9  Bandung

Paris van Java
Bandung, also affectionately known as “Paris of Java”
After Tasikmalaya, the post for the next three years became the city of Bandung, for those days already a modern city in West Java, with a cool climate situated high-up in and surrounded by mountains. Bandung was, and still is, lovingly called the ‘Paris of Java’. I am not sure whether or not it was a coincidence, but when we moved to the Coenstraat my aunt – an older sister of my mother - lived only a little further down the street. She, her husband and two children had been housed there before us. They were the same aunt and uncle who had been on leave in the Netherlands around the same time as us in 1934/1935.
Lonny Gerungan's cookbook
Lonny Gerungan's cookbook
Since we were living in the same street in Bandung, our parents frequently got together when my mother and her older sister had something to share with each other. When these two sisters were chatting along and bursting out in laughter, they could be heard a block away so to say! My father and uncle never said much and once my aunt was telling my mother about good recipes from a particular cook book. My father kept silent. But he brought her that very same cook book when he came home from work the next day which he had since purchased for my mother! It seems that I take after my father with my ‘rarely speaking out’, because he was never longwinded at home, as opposed to my mother, whom I often heard singing all kinds of songs while she was busy in the house.

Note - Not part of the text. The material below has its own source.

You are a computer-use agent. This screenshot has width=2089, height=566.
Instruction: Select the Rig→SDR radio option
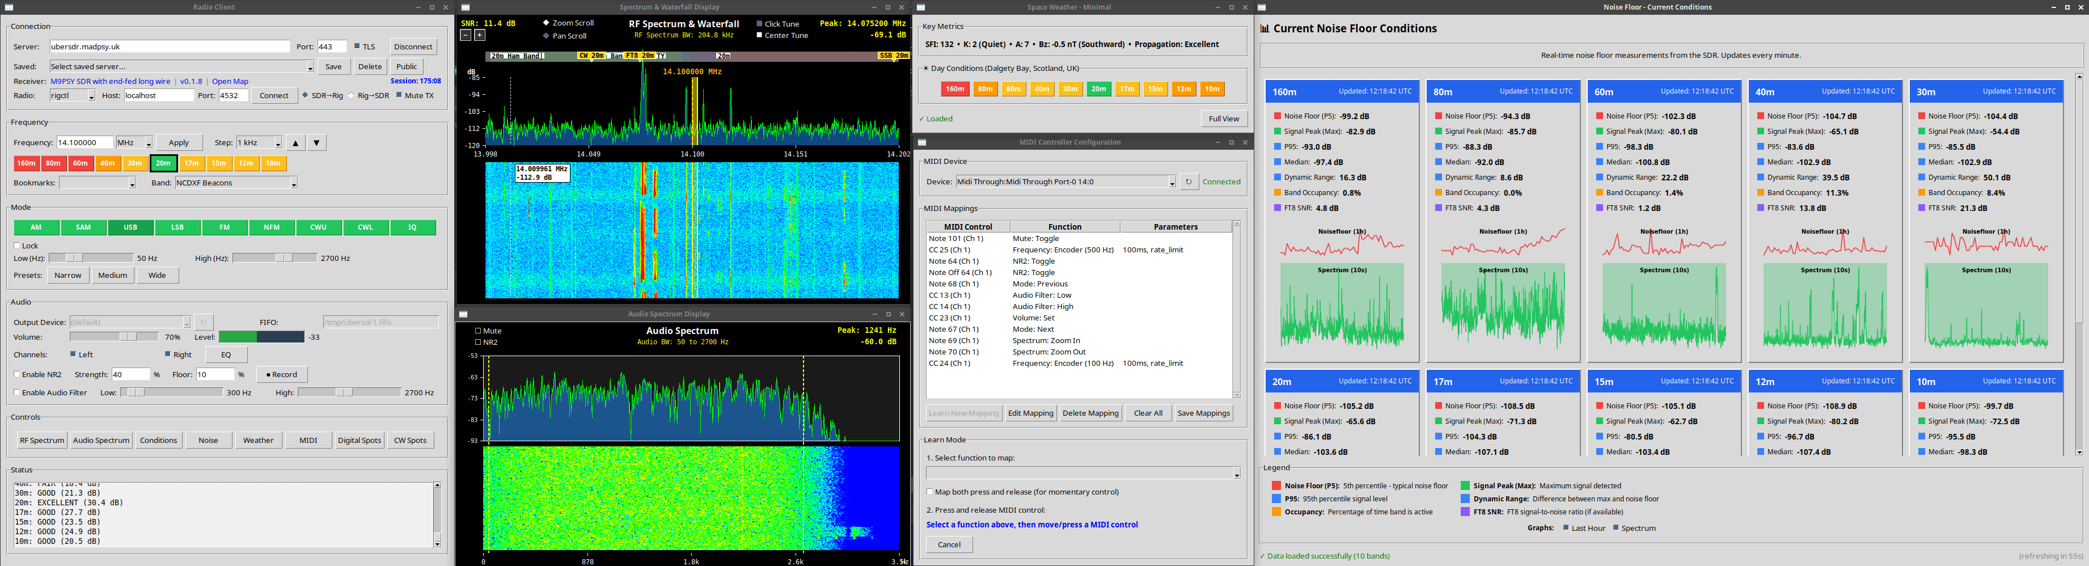click(352, 96)
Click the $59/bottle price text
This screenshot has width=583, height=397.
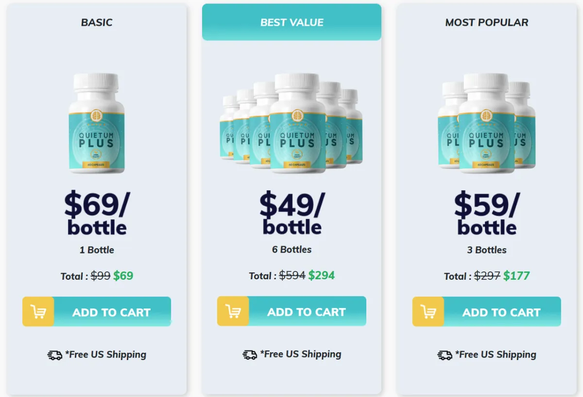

Pocket money, sausages and ‘spekkoek’ (thousand layer cake)

Early 1937 in Bandung, when I had grown from a toddler into a rascal of about eleven years old with all my tricks, I could use a bit of pocket money every month. Which I managed quite well, because my mother was giving me 25 cents, running errands for my aunty or for one of our friends would get me 5 cents each time and lengthy ‘chores’ would get me a lot more of course. My mother was famous for her delicious East Indian sausages. And when she made them, she made them in large quantities. First, the meat grinder was attached onto a kitchen table and while my mother put the meat in, bit by bit, I would be working up a sweat turning the crank to mince the meat. Next, the mince was seasoned as per her special recipe. After the final stage of the process (putting the seasoned meat into the intestines), the servant would be sent out to take the East Indian sausages to my mother’s best friends as a surprise. The latter was a typical tradition of our East Indian community, because every now and again a servant would bring goodies in return whenever their employer had prepared something special, so her (i.e. the employer’s) friends could enjoy them as well. To get back to my pocket money, my aunt who lived in our street in Bandung was renowned for her ‘spekkoeken’ (thousand layer cakes). A very intensive and especially a ‘hot’ affair! First one would spend hours preparing the batter in two colours (light and dark brown), after which, out in the garden and simultaneously using several round baking trays, the spekkoek batter was baked until done, one layer after the next. Hot charcoal, spread out on top of the lid, was used for baking. Every few minutes, the lid was lifted up and the next layer of batter was spread on top, ready to be baked. Back then, hardly anyone had an oven, so I earned quite some pocket money by helping make these spekkoeken.

“Berko” dynamo

All those earnings - we even asked for money for our birthday - served the purpose of improving our status among our peers and making them most envious. What was going on? In those days, when we were boys, our parents would give us a new bicycle to ride to school and to hang around with our friends, once we had finished our homework. Traditionally, this would be a good looking Japanese bike of the brand ‘Mayam’, which cost 11 guilders. However, in those days, all products of Japanese making looked good, but weren’t of great quality. But this aside. These bikes were equipped with an old fashioned petroleum light. When the mantle was lit at night time, it was just bright enough to be seen, but it didn’t emit any light. It was my childhood dream to have an electric ‘spotlight’ of the brand ‘Berko’, which had a dynamo driven by the tyre of the bicycle and which emitted an abundance of light in a forward direction. With such a floodlight on my bicycle I’d be ‘quite a gentleman’! Besides, the chance of being seriously reprimanded by our parents was considerable, because my friends and I had taken up the habit of twisting the handle bars up by 90 degrees and wrapping them with a bicycle tyre. Simply because it looked cool.


The Braga in Bandung g
The Braga in Bandung. This area is similar to the chic area of Kalverstraat in Amsterdam. On the right, with parasols, is Bogerijen Maison, a luxury bread and pastry shop
Perhaps it is also worth mentioning that, when we were living in Bandung where I went to the European Elementary School, my classmates and I participated in a dance performance on the Stadsplein (City Square) together as part of the festive celebrations for the birth of our then princess Beatrix. Time flies indeed when I realise that our former Queen Beatrix has now been succeeded by her son Willem-Alexander known as King Willem-Alexander.